Моя ненависть к смерти требует непрерывной осознанности ее существования; удивительно, как я могу так жить.
Придумать для себя, что похвального могли бы животные найти в человеке.
Каждому следовало бы прийти к своей фундаментальной аскезе; моя была бы аскезой молчания.
Жить так, будто впереди неограниченно много времени. Свидания, назначенные на сто лет вперед.
Указ, согласно которому скупцы оплачивают все по двойной цене. […]

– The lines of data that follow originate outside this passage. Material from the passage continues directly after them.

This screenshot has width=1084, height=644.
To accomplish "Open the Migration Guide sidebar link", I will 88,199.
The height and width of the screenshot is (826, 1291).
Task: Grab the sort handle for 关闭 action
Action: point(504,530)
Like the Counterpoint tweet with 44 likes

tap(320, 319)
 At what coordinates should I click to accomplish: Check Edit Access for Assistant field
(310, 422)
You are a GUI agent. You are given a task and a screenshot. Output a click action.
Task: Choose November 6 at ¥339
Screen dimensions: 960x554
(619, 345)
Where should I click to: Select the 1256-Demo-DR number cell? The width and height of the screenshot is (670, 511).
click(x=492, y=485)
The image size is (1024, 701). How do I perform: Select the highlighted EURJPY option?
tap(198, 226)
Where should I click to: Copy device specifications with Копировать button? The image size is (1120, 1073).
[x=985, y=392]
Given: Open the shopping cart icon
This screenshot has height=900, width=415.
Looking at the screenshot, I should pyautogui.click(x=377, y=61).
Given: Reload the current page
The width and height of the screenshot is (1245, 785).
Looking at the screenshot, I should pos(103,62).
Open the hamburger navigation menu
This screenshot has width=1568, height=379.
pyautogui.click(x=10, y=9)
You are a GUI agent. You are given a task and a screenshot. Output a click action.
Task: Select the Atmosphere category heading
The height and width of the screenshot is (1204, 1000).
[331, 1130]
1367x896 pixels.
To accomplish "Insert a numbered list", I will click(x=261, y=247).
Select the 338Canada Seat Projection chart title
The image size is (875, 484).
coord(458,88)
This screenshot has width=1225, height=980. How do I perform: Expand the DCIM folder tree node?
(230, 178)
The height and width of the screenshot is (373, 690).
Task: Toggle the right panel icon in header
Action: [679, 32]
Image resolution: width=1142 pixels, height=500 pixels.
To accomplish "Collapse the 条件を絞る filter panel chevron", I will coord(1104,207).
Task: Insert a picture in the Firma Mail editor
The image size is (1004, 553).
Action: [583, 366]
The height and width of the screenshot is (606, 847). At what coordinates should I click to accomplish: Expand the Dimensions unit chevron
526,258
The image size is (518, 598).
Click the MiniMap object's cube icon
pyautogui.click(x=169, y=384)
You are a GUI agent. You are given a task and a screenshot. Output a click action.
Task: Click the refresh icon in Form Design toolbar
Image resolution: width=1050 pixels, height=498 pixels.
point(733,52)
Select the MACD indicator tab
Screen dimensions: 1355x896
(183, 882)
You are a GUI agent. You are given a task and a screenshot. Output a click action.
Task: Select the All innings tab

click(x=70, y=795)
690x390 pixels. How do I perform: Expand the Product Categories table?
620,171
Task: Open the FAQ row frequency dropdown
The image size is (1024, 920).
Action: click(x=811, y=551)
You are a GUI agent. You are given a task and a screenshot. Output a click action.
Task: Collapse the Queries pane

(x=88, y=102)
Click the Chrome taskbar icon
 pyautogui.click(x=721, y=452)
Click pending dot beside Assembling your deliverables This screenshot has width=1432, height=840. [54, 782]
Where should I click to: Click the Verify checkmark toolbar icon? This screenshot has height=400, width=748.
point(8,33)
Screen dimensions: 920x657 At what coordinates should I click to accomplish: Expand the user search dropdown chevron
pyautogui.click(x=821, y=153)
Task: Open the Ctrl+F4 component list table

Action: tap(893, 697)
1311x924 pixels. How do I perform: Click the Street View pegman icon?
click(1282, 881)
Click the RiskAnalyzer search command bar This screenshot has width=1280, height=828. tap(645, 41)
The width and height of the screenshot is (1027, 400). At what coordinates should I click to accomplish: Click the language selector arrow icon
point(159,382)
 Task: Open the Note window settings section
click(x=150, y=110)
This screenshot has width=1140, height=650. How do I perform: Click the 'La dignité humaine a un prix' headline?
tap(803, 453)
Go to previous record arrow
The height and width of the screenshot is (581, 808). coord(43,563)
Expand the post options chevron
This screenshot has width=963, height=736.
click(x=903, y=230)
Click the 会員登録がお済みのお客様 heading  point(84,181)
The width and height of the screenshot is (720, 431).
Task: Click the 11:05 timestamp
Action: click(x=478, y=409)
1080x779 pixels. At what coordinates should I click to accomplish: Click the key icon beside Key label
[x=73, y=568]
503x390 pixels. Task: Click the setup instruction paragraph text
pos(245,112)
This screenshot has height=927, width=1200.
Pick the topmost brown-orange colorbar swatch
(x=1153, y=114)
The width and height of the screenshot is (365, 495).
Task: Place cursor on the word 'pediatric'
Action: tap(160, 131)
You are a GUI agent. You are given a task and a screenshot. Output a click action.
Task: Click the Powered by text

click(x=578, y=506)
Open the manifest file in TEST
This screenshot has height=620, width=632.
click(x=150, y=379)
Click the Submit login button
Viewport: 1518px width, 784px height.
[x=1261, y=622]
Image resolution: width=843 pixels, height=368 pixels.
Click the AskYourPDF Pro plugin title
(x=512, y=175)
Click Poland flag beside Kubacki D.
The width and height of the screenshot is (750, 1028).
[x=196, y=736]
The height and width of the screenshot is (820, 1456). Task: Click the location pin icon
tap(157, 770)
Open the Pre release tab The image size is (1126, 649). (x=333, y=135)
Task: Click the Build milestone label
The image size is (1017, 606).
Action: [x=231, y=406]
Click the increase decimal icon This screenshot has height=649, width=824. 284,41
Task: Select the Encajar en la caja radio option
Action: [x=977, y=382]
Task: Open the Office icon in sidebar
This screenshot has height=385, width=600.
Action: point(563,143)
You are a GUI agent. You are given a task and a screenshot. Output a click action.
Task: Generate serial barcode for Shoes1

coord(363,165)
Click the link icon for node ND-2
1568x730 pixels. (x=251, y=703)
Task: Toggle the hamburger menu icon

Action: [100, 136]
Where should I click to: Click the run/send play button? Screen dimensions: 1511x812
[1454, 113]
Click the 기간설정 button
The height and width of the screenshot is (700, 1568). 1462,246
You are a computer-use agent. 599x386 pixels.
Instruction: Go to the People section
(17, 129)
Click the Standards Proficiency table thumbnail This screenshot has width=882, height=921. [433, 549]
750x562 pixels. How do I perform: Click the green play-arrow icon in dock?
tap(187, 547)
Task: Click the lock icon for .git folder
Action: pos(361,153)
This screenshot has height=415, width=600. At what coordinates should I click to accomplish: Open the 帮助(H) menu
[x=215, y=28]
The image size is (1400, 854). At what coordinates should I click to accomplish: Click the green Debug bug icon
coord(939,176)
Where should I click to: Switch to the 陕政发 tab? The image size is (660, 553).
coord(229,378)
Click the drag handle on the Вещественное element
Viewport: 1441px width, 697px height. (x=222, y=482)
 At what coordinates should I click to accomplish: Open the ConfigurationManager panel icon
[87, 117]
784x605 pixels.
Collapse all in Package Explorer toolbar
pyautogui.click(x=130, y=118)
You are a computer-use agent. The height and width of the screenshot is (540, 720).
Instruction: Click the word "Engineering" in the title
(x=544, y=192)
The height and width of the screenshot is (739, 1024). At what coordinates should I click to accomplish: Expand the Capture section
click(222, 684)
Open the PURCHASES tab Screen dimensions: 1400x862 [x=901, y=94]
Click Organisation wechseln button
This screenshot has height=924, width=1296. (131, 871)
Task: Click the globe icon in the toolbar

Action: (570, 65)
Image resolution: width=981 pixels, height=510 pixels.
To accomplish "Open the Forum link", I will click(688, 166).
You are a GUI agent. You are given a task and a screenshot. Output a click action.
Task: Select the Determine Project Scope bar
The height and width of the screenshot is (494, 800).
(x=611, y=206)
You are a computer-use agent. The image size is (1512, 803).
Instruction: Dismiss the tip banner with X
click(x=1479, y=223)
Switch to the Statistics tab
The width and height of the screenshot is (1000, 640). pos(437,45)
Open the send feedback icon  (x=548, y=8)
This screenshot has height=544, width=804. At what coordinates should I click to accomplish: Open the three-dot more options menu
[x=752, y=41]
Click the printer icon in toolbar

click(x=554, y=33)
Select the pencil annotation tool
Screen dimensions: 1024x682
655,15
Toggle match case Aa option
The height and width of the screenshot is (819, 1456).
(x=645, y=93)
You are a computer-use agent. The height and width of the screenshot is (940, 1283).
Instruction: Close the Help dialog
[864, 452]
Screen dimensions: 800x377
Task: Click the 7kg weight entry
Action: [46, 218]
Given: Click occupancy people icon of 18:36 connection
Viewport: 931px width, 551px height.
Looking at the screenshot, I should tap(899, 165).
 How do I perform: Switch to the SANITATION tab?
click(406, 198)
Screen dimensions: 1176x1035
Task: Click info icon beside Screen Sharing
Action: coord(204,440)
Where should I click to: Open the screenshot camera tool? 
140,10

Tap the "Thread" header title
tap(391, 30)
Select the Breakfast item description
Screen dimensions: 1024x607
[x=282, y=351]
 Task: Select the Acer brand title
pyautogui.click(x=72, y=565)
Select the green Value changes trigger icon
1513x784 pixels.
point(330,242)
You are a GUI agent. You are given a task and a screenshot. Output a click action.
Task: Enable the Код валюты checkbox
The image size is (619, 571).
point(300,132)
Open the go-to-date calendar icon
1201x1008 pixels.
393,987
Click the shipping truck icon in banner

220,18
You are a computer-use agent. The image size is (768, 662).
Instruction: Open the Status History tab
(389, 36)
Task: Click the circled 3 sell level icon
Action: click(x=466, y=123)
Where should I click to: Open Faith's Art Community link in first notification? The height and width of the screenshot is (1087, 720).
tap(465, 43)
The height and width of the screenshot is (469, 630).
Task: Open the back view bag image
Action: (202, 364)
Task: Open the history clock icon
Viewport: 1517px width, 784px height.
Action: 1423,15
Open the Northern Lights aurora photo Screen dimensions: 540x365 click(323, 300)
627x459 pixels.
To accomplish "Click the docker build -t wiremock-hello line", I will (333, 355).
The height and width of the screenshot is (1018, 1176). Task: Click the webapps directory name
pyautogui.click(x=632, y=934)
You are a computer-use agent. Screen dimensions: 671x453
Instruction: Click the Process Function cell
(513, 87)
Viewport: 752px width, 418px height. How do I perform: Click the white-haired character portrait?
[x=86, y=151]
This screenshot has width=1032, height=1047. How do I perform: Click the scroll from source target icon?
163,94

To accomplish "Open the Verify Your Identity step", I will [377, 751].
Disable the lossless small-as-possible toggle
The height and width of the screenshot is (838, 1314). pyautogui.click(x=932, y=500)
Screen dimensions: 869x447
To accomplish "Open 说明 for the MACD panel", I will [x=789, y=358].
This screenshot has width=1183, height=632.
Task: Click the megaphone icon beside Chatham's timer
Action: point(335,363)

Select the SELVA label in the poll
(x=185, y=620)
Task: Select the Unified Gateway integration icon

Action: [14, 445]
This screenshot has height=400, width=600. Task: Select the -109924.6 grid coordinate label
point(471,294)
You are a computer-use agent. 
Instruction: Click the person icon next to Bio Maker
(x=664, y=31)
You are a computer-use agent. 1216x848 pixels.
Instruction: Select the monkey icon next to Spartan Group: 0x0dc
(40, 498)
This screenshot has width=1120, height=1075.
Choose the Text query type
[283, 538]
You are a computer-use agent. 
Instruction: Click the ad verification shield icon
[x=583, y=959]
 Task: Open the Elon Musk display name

Мифы значат для меня больше, чем слова, и это то, в чем наиболее глубоко мое различие с Джойсом. Но и почтительность моя к словам тоже иного рода. Их суверенная целостность почти свята для меня. Мне претит расчленять их, и даже их старинные формы, из тех, что и в самом деле употреблялись, вселяют в меня робость, я не любитель пускаться с ними на безудержные авантюры. То таинственное и жутковатое, что содержится в словах, их сердце, я не хочу вырывать им из груди подобно мексиканскому жрецу на жертвоприношении; мне эти кровавые замашки ненавистны. Изображение должно развертываться лишь в образах, соотноситься всегда только с ними, а не со словами как таковыми. В одних словах, без губ, произносящих их, мне чудится что-то надувательское. Как поэт я все еще живу в дописьменные времена, во времена кликов.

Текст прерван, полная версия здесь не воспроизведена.